▸ Passage provided:
■ ■ ■
Several caveats accompany this model. The equivalence between system optimization and equilibrium requires that the social planning optimization problem be convex. This precludes integer variables that might represent indivisible costs in investment or startup costs in operations. Alternative suggestions for out-of-market interventions and payments may create incentive problems and compromise many of the benefits that accompany efficient markets. The equivalence also demands that agents act nonstrategically, as though the price emerging from equilibrium is fixed and independent of their actions. Finally, all products in the social plan must be priced by the market under consideration, i.e., the market must be complete. This last criterion is critically absent when agents are reluctant to take risks and there are insufficient financial instruments to hedge their risk.

Much of the invited workshop was devoted to the study of incentives for efficient investment. Regulators set the value of lost load (\(V\) in formulation SP) as a price cap when demand is unable to respond to price spikes. Some of the load is shed when capacity cannot sufficiently meet demand; this renders price \(V\). In a competitive equilibrium with unrestricted entry, the number of periods each year when this occurs for a new peaking plant yields just enough profit on average to cover its annualized fixed cost. In energy-only markets, the theoretical choice of \(V\) is based on a desired level of reliability defined by an annual frequency of load shedding. Typical values of \(V\) are around $10,000/megawatt-hour.

Historically, price caps in many markets have been kept lower than necessary for reliability targets. This practice arises partly from regulators’ desire to curb possible exercise of market power (where agents or firms strategically choose generation levels \(y_k (\omega)\), or government motivation to keep prices low. If \(V\) is low, peaking plants need more frequent load shedding to make enough money to cover their fixed costs. Low \(V\) thus means less reliability, unless generators are compensated for providing capacity. This is the so-called missing money problem.
■ ■ ■
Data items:
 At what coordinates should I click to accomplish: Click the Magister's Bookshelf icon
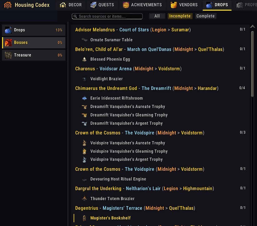85,218
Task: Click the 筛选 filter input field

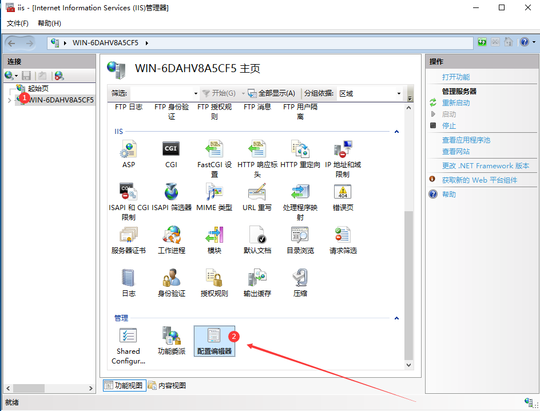Action: click(162, 93)
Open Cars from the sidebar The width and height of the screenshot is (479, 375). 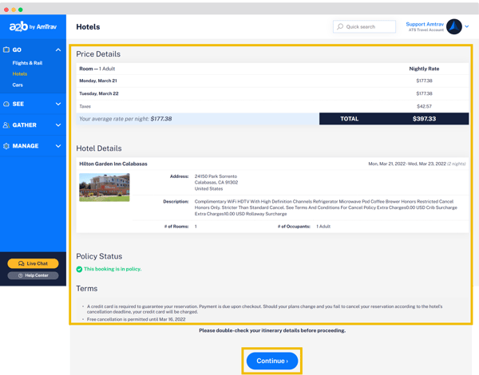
■ ■ ■
▸ Objectives:
[1] Translate into Spanish the sentence "This is the so-called missing money problem." from the passage on electricity price caps.
[2] Rewrite all of the data items, swapping "sidebar" for "navigation panel" and leaving everything else unchanged. Omit the pictures from your answer.

▸ Task responses:
[1] Este es el llamado problema del dinero faltante.

[2]
 At what coordinates should I click to accomplish: Click the Magister's Bookshelf icon
85,218
Task: Click the 筛选 filter input field

Action: click(162, 93)
Open Cars from the navigation panel The width and height of the screenshot is (479, 375). 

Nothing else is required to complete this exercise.